South Africa Tourism Minister Lindiwe Sisulu has rattled that country’s establishment by arguing that the constitutional changes introduced in 1994 have brought nothing but “a sea of poverty”, adding that if you do not have land, you do not have a country.
Writing in the Mail and Guardian, Sisulu said the constitution of 1994 was only a palliative for the black majority as it had done nothing to improve their lives economically and had instead legitimised wrongdoing under the umbrella of the rule of law.
Below is the article in full.
Lindiwe Sisulu: Whose law is it anyway?
8 Jan 2022
Apartheid was “legal”. Jim Crow laws in the US were “legal”. Colonialism was “legal”. Even the Nazis were “legal”. So, what does it mean to have the rule of law? And whose law is it anyway?
In our beloved South Africa, a Constitution in 1994 and the rule of law took on a new lofty meaning after the deck had been heavily stacked against the victims of the “rule of law”. It was a new dispensation of justice after centuries of a vicious oppression of the indigenes of the land by invaders. But what has this beautiful Constitution done for the victims except as a palliative?
If we look around, we see a sea of African poverty.
Let’s not fool ourselves and one another: the primary motivation for the evils of colonialism was and still is economic. It is organised crime; the robbery of other people’s land and resources; the exploitation and despiteful use of their labour. It is also about the reduction of these people to mass consumers and exclusion from the ownership of the factors of production and wealth creation.

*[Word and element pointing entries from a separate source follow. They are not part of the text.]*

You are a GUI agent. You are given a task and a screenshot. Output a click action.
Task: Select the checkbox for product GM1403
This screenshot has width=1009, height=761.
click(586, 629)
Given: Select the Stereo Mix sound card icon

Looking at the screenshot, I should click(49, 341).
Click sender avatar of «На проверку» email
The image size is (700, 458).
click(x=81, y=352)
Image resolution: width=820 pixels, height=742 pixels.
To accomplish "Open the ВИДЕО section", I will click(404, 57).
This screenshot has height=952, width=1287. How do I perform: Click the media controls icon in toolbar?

But it seems today we have legitimised wrongdoing under the umbrella of the rule of law. Many years down the line Africans manage poverty while others manage wealth. When we talk about transformation, it is just a buzzword? When we talk about reconciliation, what we don’t hear is economic reconciliation.
There are excellent reasons why the late Sampie Terreblanche, renowned economist and fighter for justice, kept insisting on a new Truth and Reconciliation Commission focusing on economic justice. But obviously his voice, like other voices calling for economic justice, economic restoration, and economic reparations as essential for reconciliation, has been consistently ignored by those with the power to actually give effect to these calls.
That demand should be made with greater urgency now than ever before. We should insist, and not give up until they are met.